Mais bien que si ténu, Il n'en demeure pas moins omniprésent, le soutien de tout ce qui est, y compris de tous les systèmes planétaires. On se demande souvent comment les immenses planètes peuvent flotter dans l'espace, mais nous savons par ce verset que le Seigneur Suprême, par Son inconcevable puissance, est celui qui maintient tous les astres, toutes les galaxies. Le mot acintya, "inconcevable", est ici particulièrement lourd de sens. Car, la puissance de Dieu dépasse notre entendement, dépasse notre imagination; c'est pourquoi on la dit inconcevable, ou acintya. Qui pourrait contredire ce point? Krsna est partout présent dans l'univers matériel, et pourtant S'en trouve au-delà. Or, nous ne pouvons pas même comprendre cet univers! Comment donc saisir ce qui se trouve au-delà, dans le monde spirituel, infiniment plus vaste? Comment saisir l'acintya, l'inconcevable, qui transcende la matière, qui dépasse la logique et la spéculation humaine. Par suite, l'homme d'intelligence abandonnera la controverse inutile et les vaines hypothèses pour s'en remettre aux Ecritures, comme les Vedas, la Bhagavad-gita et le Srimad-Bhagavatam, les étudier et en appliquer les principes. Telle est la clé de l'entendement.

VERSET 10

prayana-kale manasacalena
bhaktya yukto yoga-balena caiva
bhruvor madhye pranam avesya samyak
sa tam param purusham upaiti divyam

TRADUCTION

Qui, à l'instant de la mort, fixe entre les sourcils son air vital et, avec la dévotion la plus profonde, s'absorbe dans le souvenir du Seigneur Suprême, ira certes à Lui.

TENEUR ET PORTEE

Ce verset indique sans aucune ambiguïté qu'à l'instant de la mort, il faut fixer avec dévotion son mental sur le Seigneur Suprême. Il est recommandé aux yogis expérimentés d'élever le souffle vital entre les sourcils, mais le pur bhakta, qui ne s'adonne pas à ces pratiques, devrait, lui, constamment absorber son mental en Krsna, de façon à ce qu'au moment de la mort, il puisse, par Sa grâce, se souvenir de Lui. C'est ce qu'expliquera le verset quatorze.

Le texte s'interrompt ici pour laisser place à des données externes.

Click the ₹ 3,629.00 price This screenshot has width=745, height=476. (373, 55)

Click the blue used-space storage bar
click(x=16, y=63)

Les mots yoga-balena, dans ce verset, doivent être soulignés: ils indiquent qu'à moins d'avoir pratiqué le yoga sous l'une ou l'autre de ses formes, et tout particulièrement le bhakti-yoga, on ne peut compter, à l'instant de la mort, retrouver soudainement le souvenir du Seigneur Suprême, et atteindre le niveau spirituel. Il est essentiel de s'entraîner à la vie spirituelle tout au long de son existence, par la pratique du yoga, car le mental de l'homme qui va mourir est fort troublé.